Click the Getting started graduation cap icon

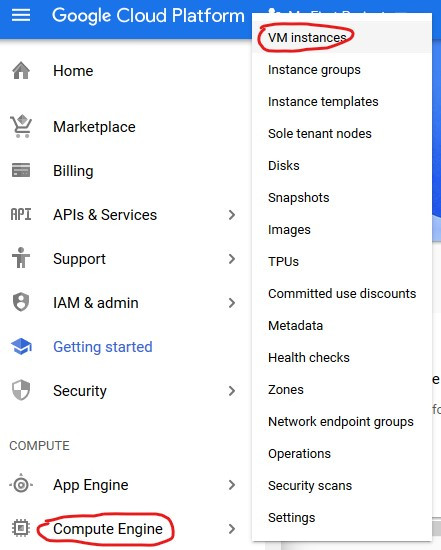[21, 347]
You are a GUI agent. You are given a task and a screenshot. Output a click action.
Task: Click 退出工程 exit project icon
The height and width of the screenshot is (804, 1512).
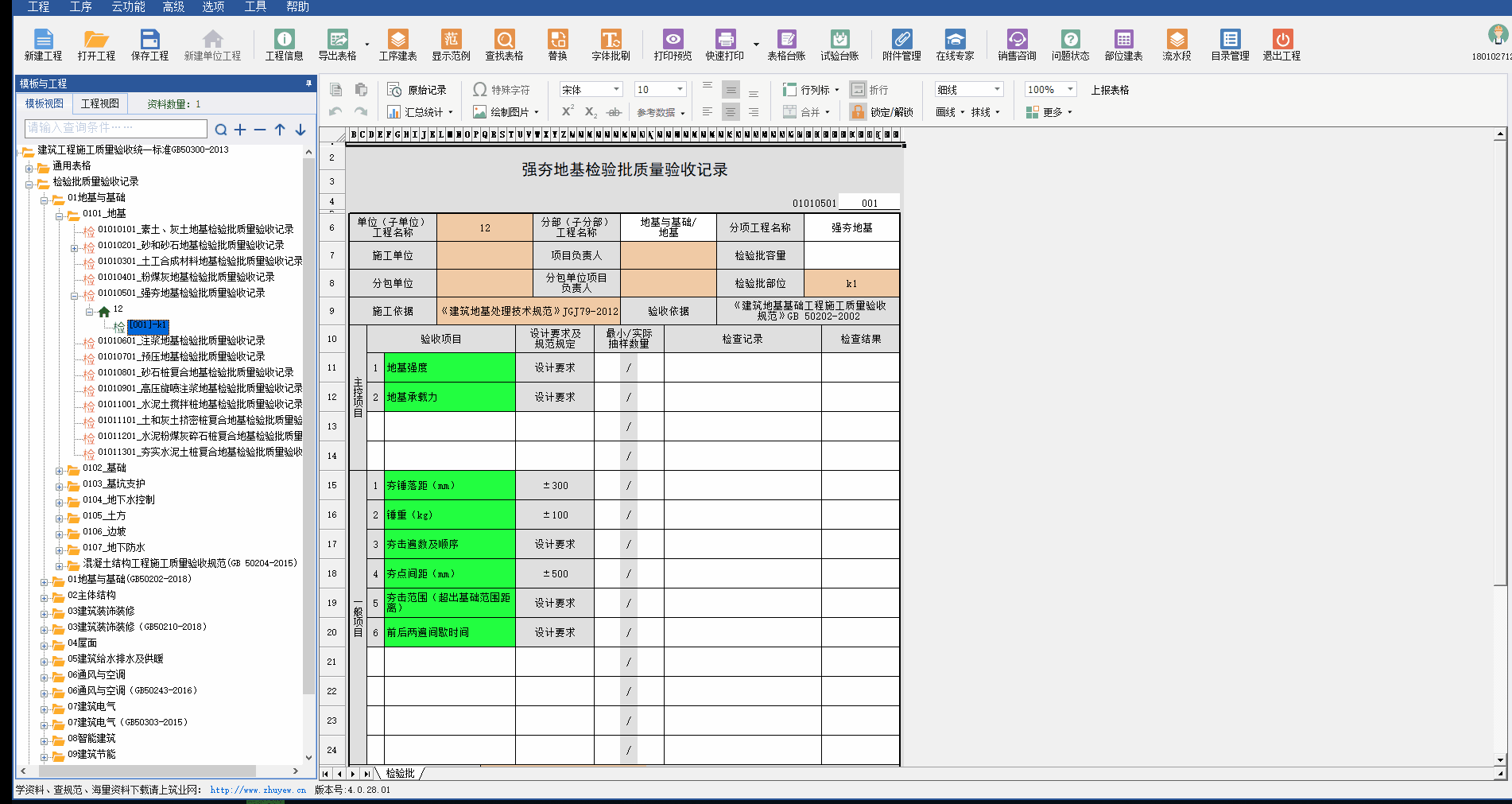pos(1281,45)
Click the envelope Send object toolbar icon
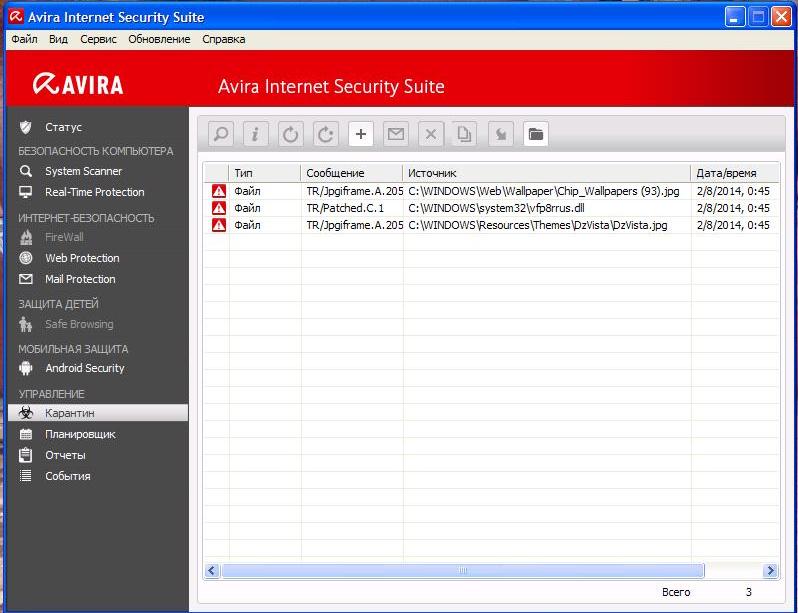The height and width of the screenshot is (613, 798). coord(396,134)
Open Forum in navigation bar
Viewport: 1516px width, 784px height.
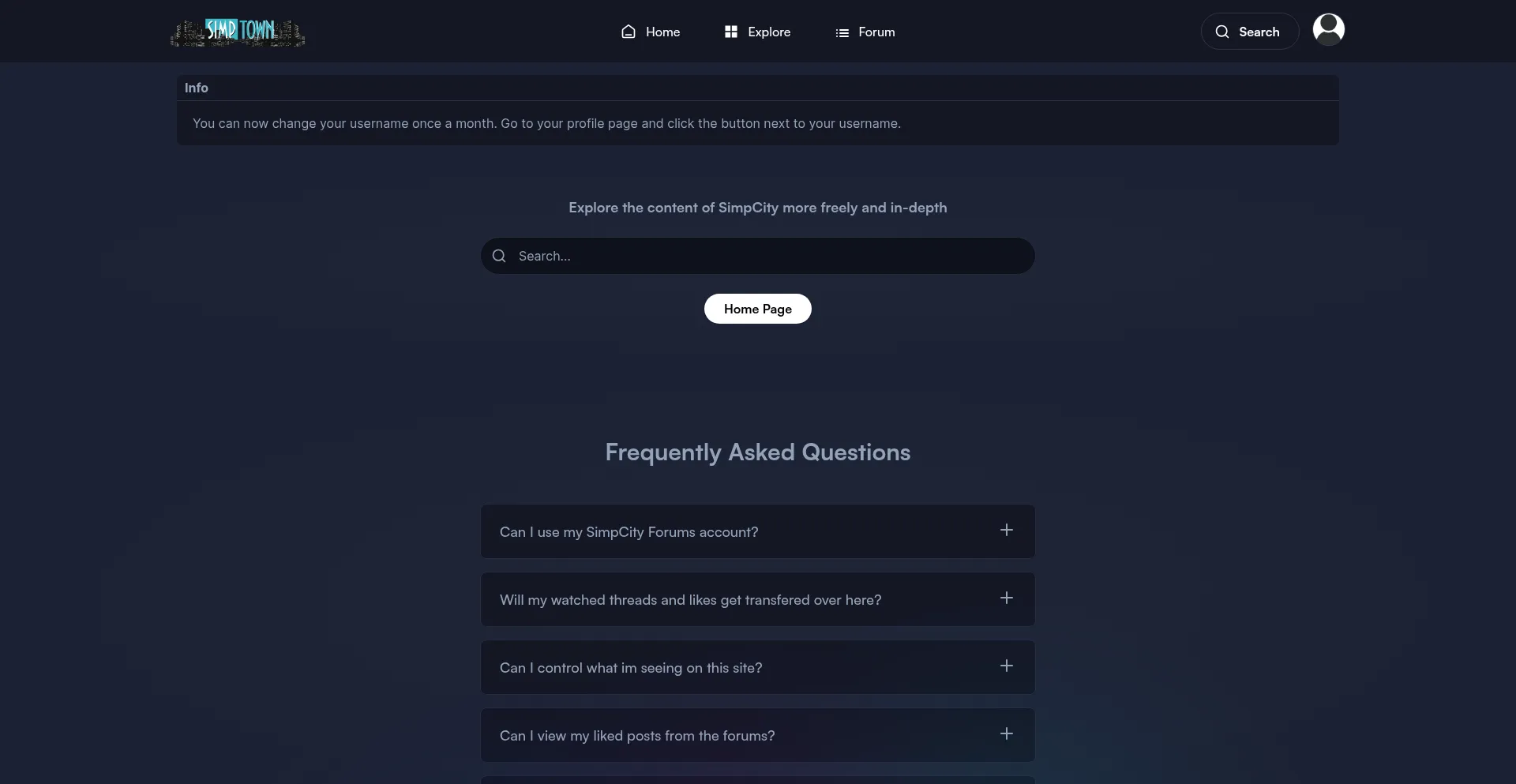[x=876, y=32]
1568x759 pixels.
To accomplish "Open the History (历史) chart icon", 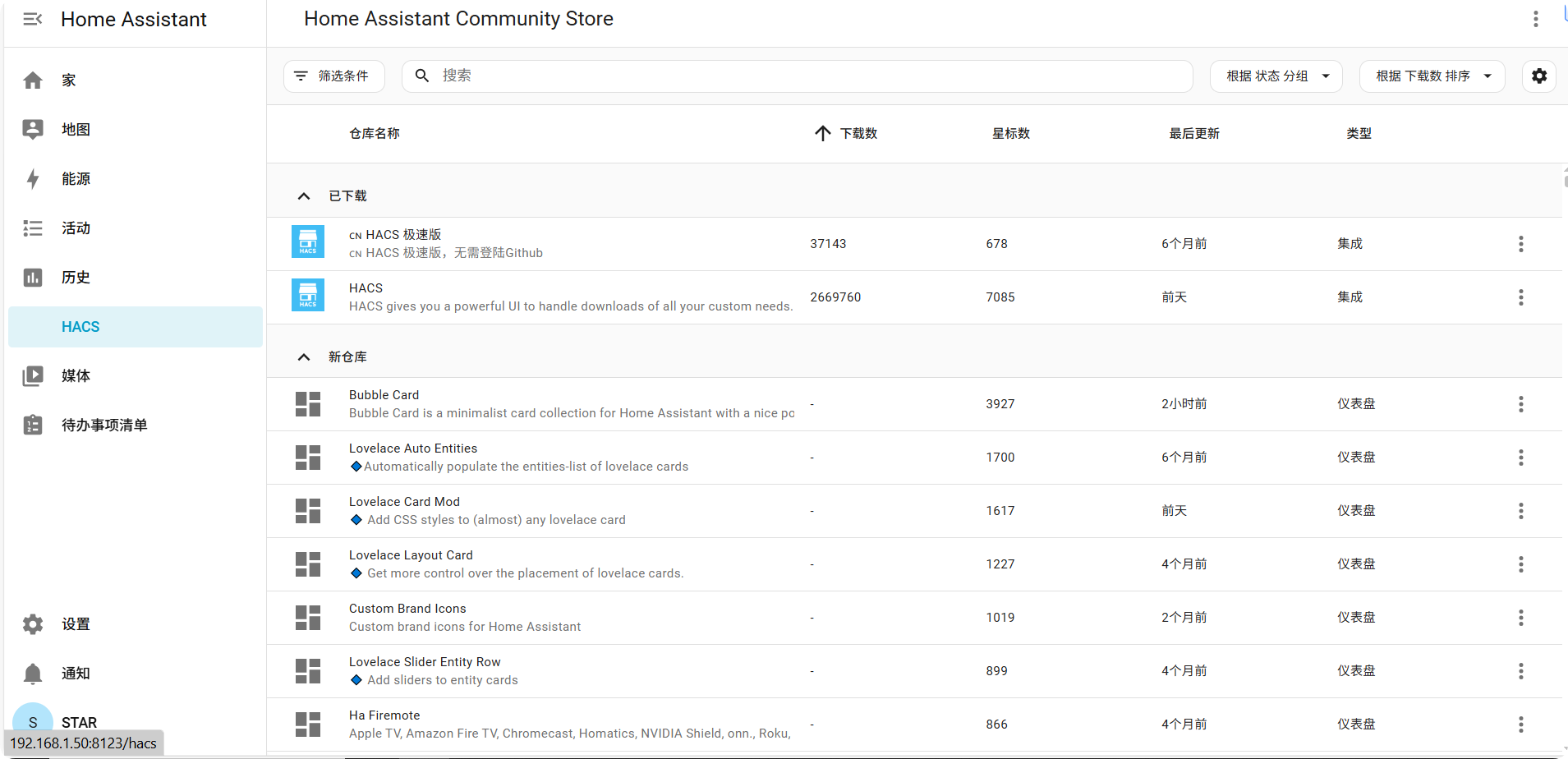I will pos(33,278).
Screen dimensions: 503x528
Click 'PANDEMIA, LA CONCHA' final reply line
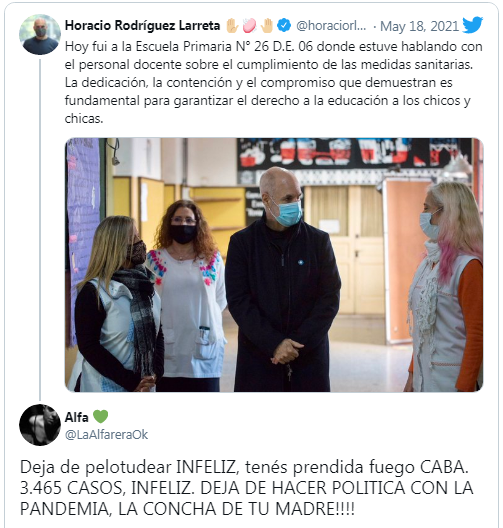click(187, 509)
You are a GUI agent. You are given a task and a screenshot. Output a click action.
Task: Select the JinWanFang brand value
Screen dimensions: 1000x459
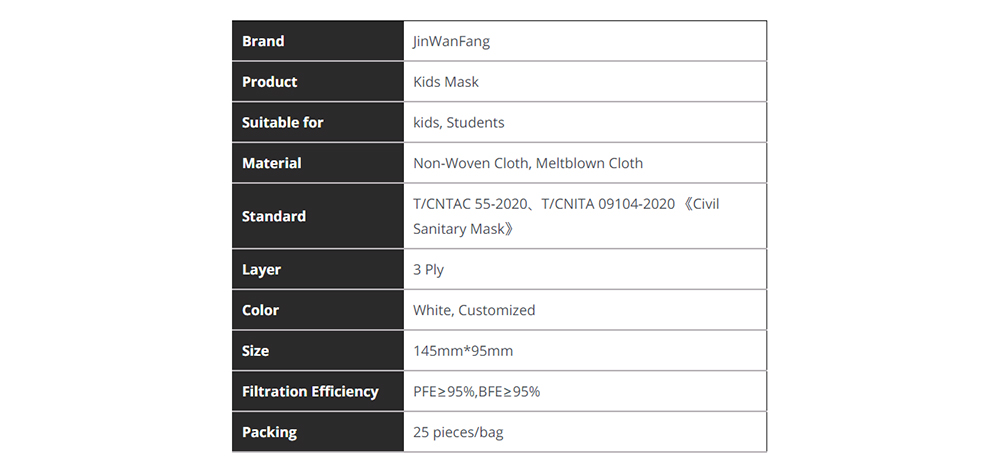pyautogui.click(x=452, y=41)
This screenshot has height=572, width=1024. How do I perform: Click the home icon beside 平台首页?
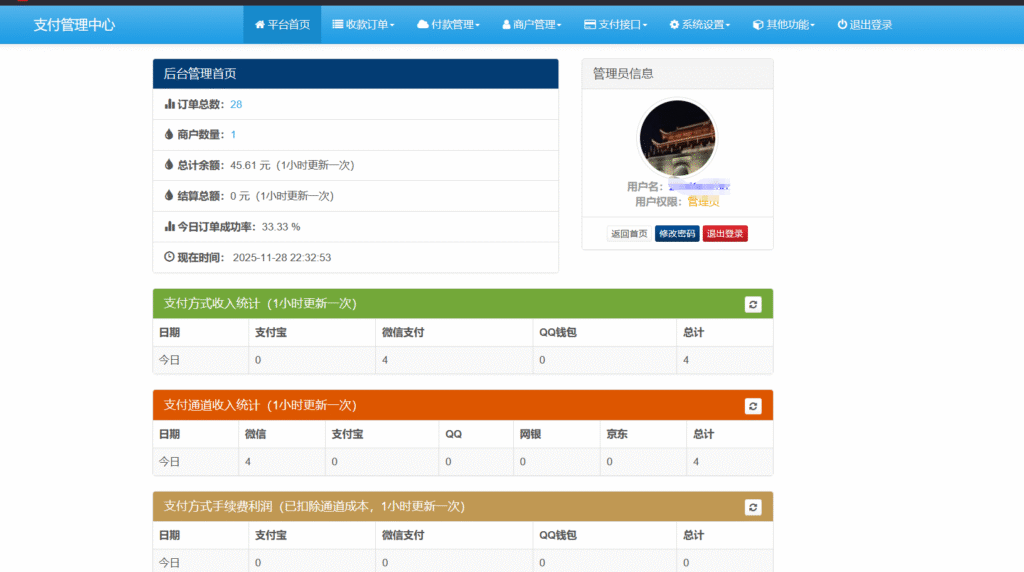pyautogui.click(x=260, y=24)
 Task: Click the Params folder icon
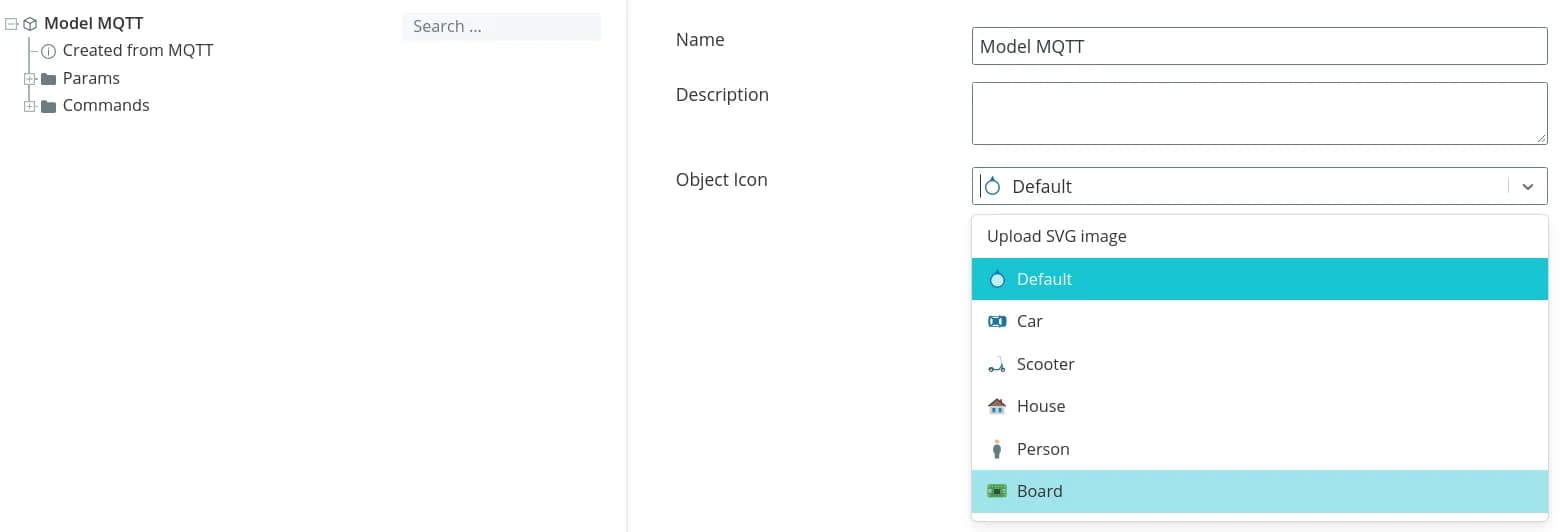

========================================================================

* _YOUR ASSIGNMENT_
Give again exactly the lines from the one holding "Screen dimensions: 1000x459" to the final line of the records, both ends included, and nothing more. Pictures do not belong in the copy.

* _ANSWER FOR THE TASK_
Screen dimensions: 1000x459
pyautogui.click(x=452, y=41)
This screenshot has height=572, width=1024. How do I perform: Click the home icon beside 平台首页?
pyautogui.click(x=260, y=24)
 Task: Click the Params folder icon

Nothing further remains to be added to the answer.